Effects of platelet activating factor on action potentials and potassium channels in guinea-pig ventricular myocytes

应用全细胞膜片钳技术研究了皿小板活化因子(platelet activating factor,PAF)对豚鼠心室肌细胞动作电位和钾电流的影响。结果发现,当电极内液ATP浓度为5mmol/L(模拟正常条件)时,1μmol/L PAF使APD_(90)由对照的225.8±23.3ms延长至352.8±29.8ms(n=5,P<0.05);使I_K尾电流在指令电压+30mV由对照的173.5±16.7pA降至152.1±11.5pA(P<0.05,n=4);使I_(K1)在指令电压为-120mV时由对照组的-6.1±1.3nA降至-5.6±1.1nA(P<0.05,n=5);但PAF在生理膜电位范围(-90mV～+20mV)对I_(K1)没有影啊。当电极内液ATP浓度为0mmol/L时,I_(K-ATP)开放(模拟缺血条件),1μmol/L PAF却显著缩短APD_(90),由对照的153±24.6ms缩短至88.2±19.4ms(n=5,P<0.01)。而用1μmol/L格列本脲(I_(K-ATP)的特异阻断剂)预处理后,恢复了PAF可显著延长动作电位时程的作用。结果提示,PAF可能扩大缺血心肌和正常心肌细胞动作电位时程的不均一性。

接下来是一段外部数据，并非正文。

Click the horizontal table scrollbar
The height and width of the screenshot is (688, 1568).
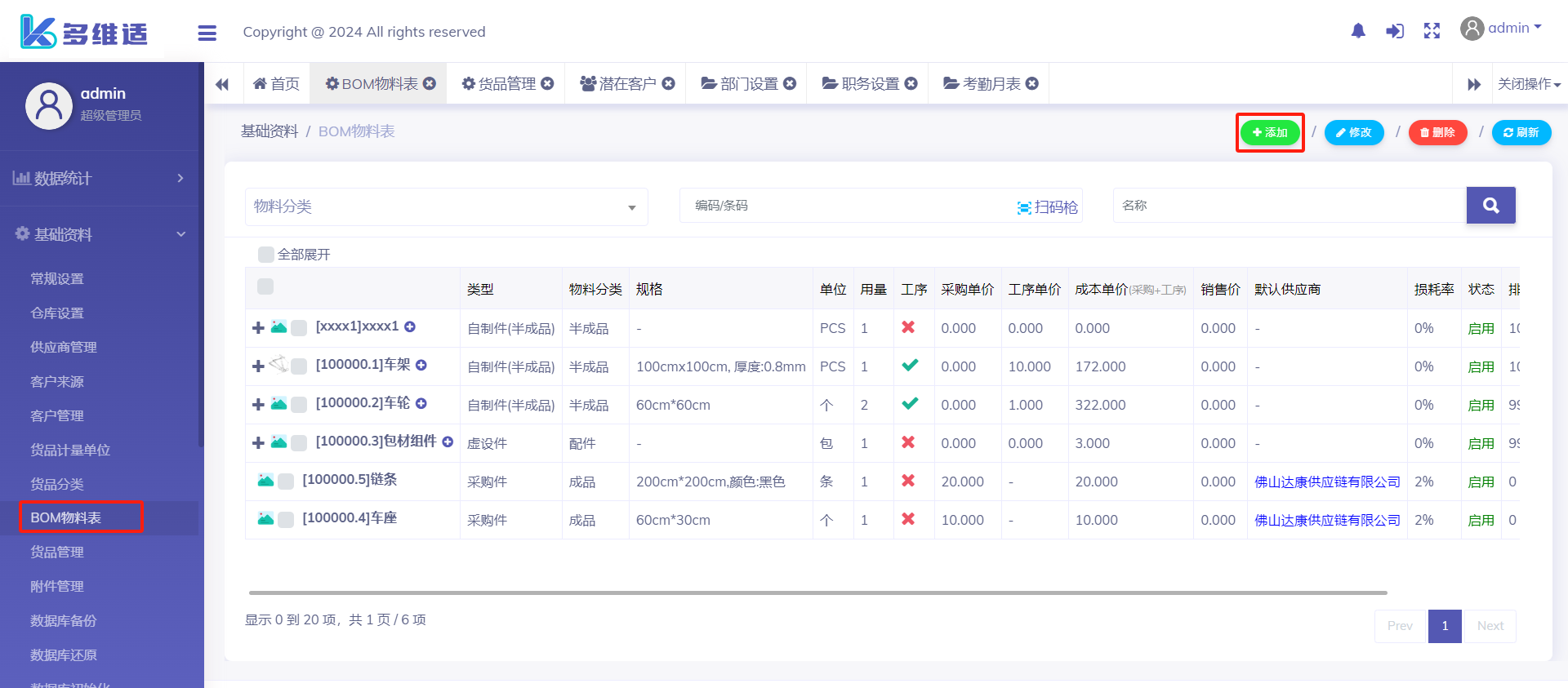(x=817, y=593)
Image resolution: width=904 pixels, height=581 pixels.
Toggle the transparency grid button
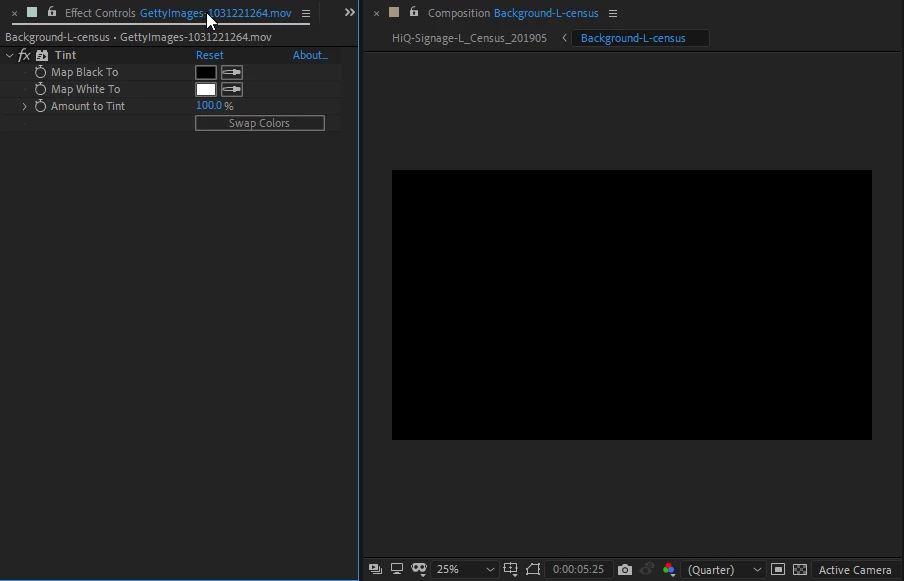tap(800, 569)
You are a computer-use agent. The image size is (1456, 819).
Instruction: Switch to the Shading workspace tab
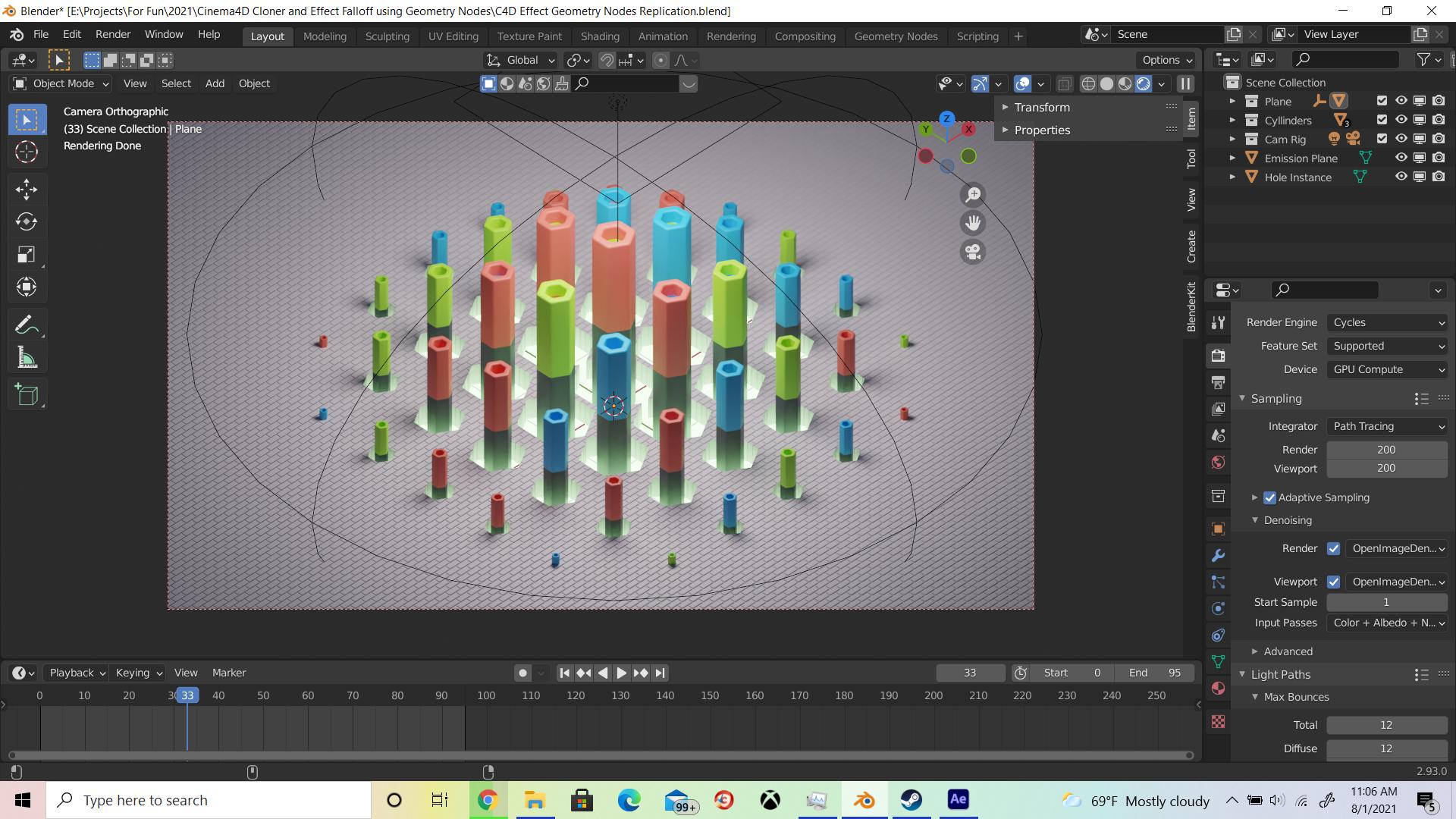click(600, 36)
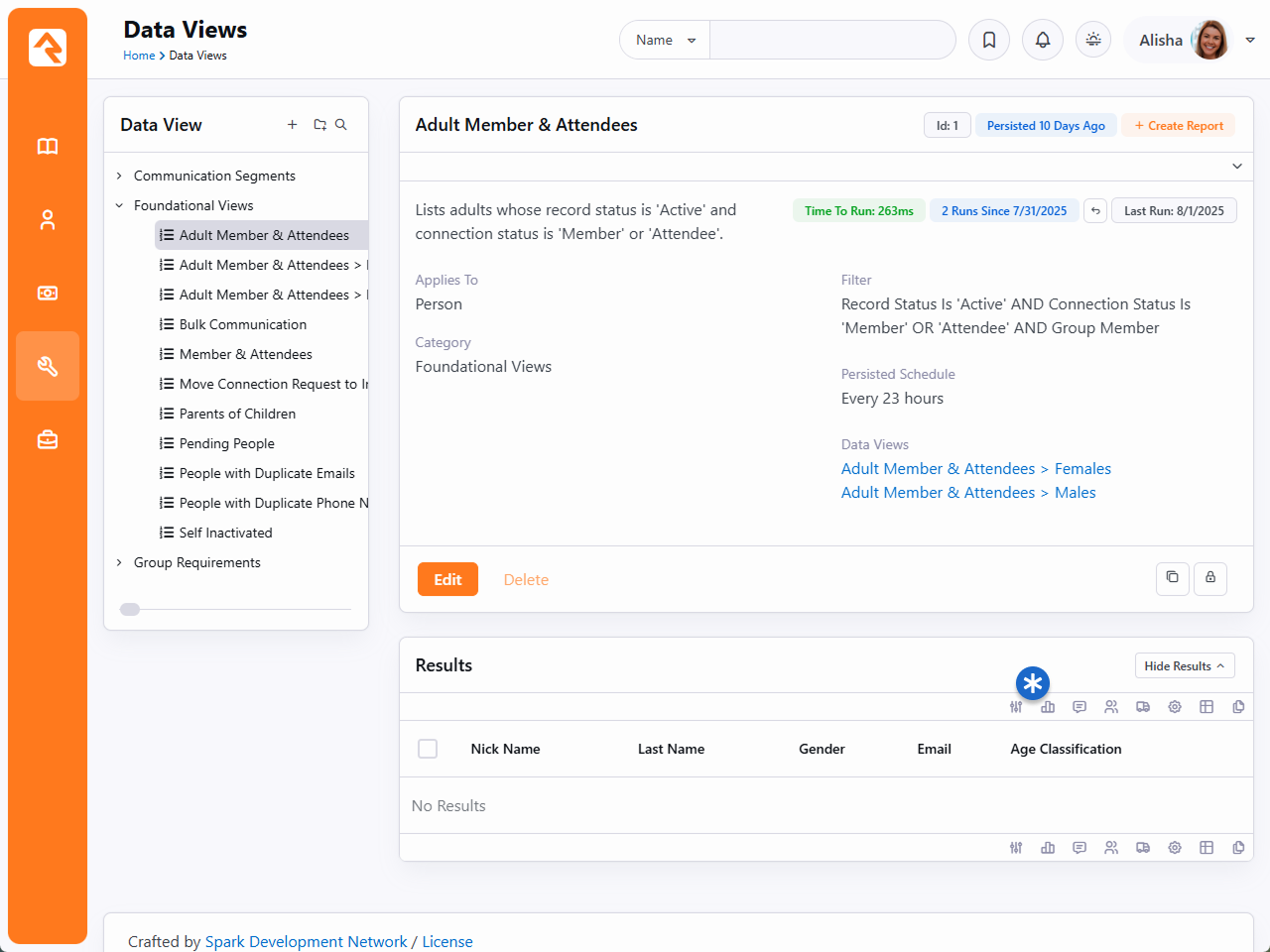Select Parents of Children data view
Image resolution: width=1270 pixels, height=952 pixels.
237,414
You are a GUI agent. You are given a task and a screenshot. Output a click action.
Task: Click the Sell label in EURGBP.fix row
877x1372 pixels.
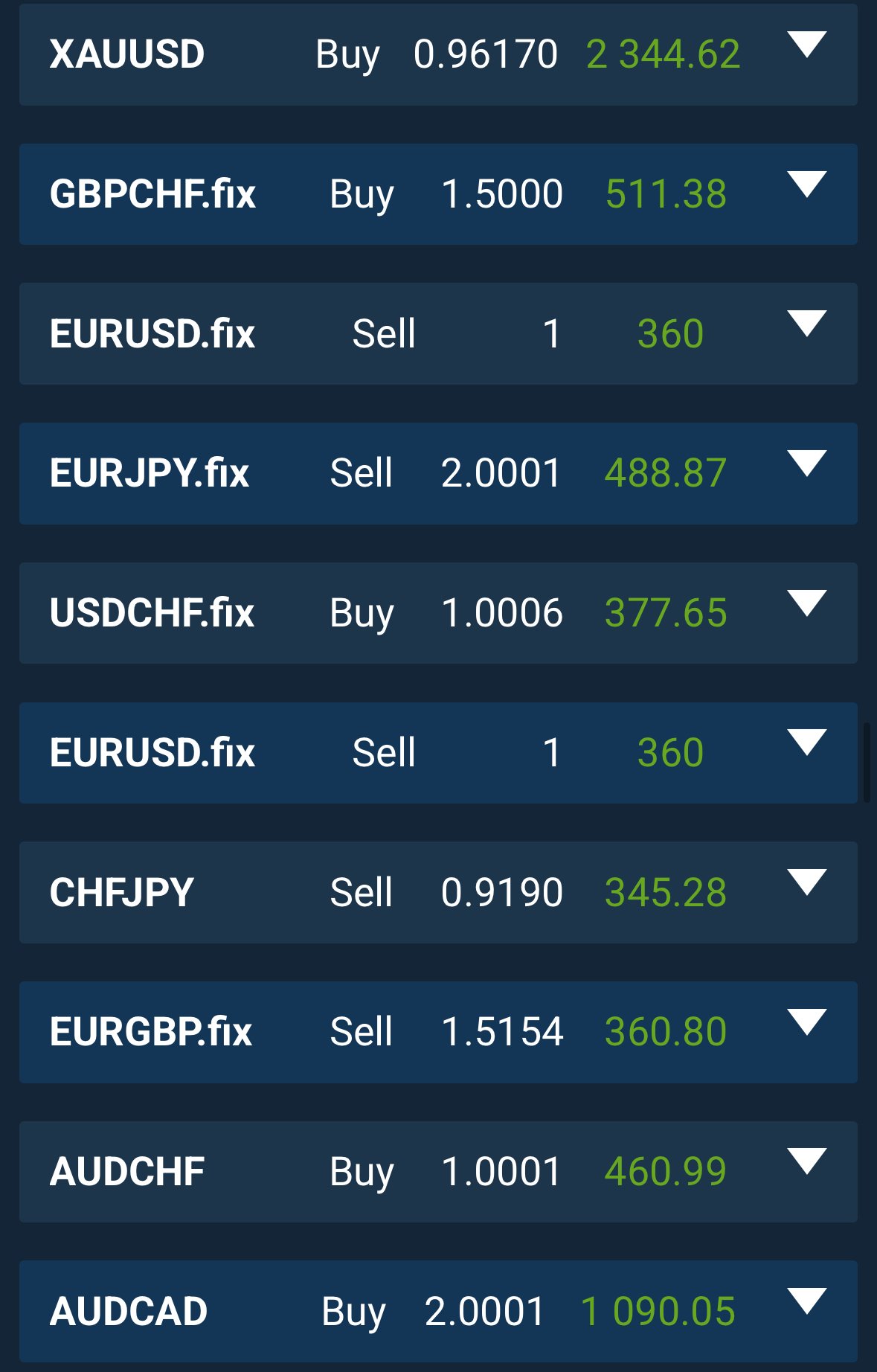click(361, 1032)
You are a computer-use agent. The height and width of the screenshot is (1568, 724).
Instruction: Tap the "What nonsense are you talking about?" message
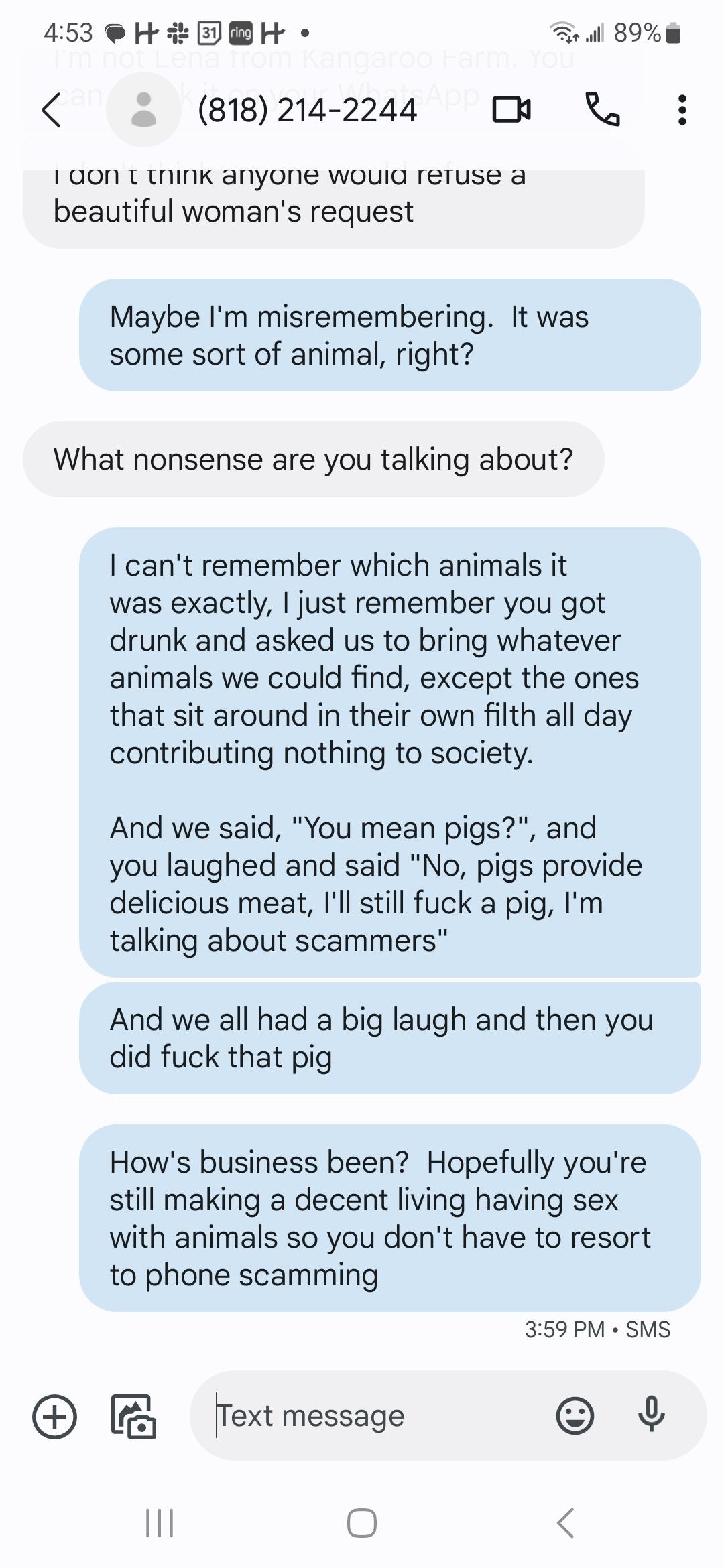313,460
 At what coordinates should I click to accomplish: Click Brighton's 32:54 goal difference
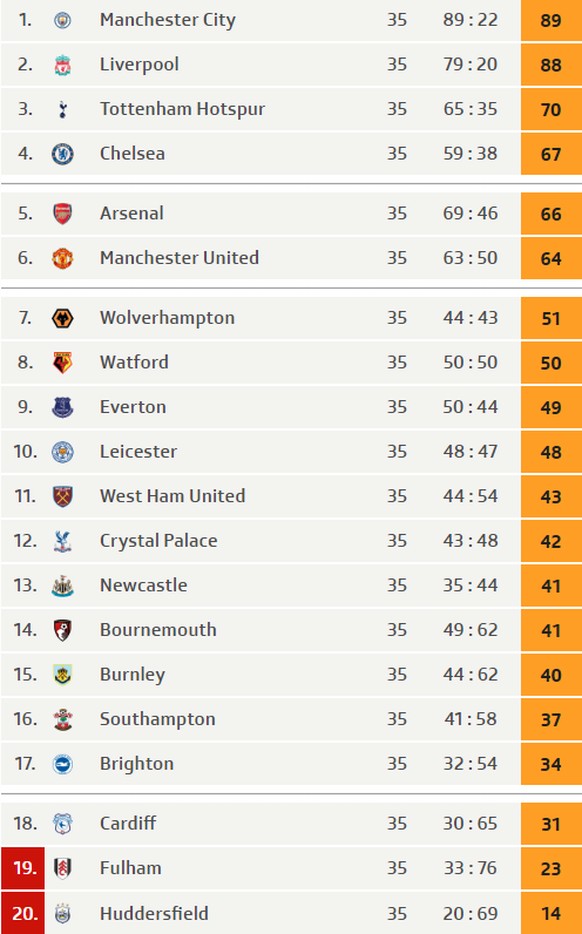click(x=470, y=764)
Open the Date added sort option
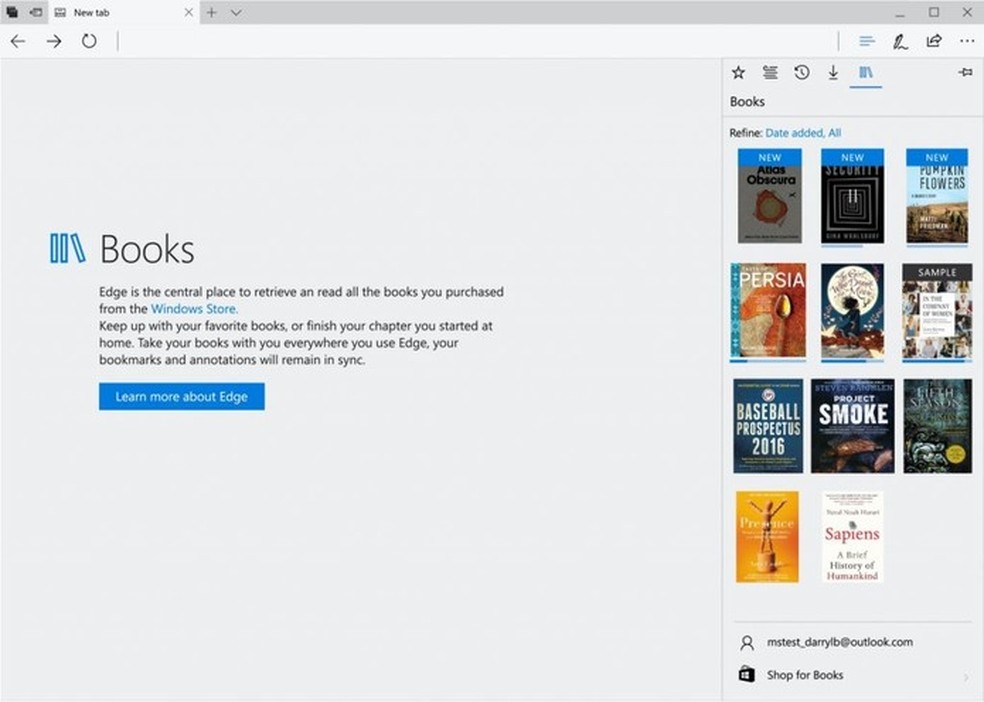 797,132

This study was designed to investigate the effects of platelet activating factor (PAF) on the action potential and potassium currents in guinea-pig ventricular myocytes. Whole cell patch clamp techniques were used. With 5 mmol/L ATP in the pipette electrode (mimic normal condition), 1 μmol/L PAF increased APD_(90), from 225.8±23.3 to 352.8±29.8 ms (n=5, P<0.05), decreased I_(K1) and I_K tail currents from -6. 1±1.3 to -5.6±1.1 nA (n=5, P<0.05) at -120 mV and from 173.5±6.7 to 152.1±11.5 pA (P<0.05, n=4) at+30mV, respectively. But PAF had no effect on I_(K1) at potentials within the normal range of membrane potentials (between -90 mV and+20mV). In the contrary, without ATP in the pipette electrode by which I_(K·ATP) was activated (mimic ischemic condition), 1 μmol/L PAF shortened APD_(90) from 153±24.6 to 88.2±19.4 ms (n=5, P<0.01). Incubation of myocytes with 1 μmol/L glibenclamide, a blocker of I_(K·ATP) could restore prolongation of APD induced by PAF. In conclusion, in guinea-pig ventricular myocytes, with 5 mmol/L ATP in the pipette PAF could prolong APD partly due to the inhibition of I_K; while with 0 mmol/L ATP in the pipette, PAF could induce an activation of I_(K·ATP), hence a decrease in APD. It is suggested that PAF may amplify the heterogeneity between ischemic and normal cardiac myocytes during ischemia/reperfusion, which may play a vital role in the pathogenesis of the arrhythmias induced by ischemia/reperfusion.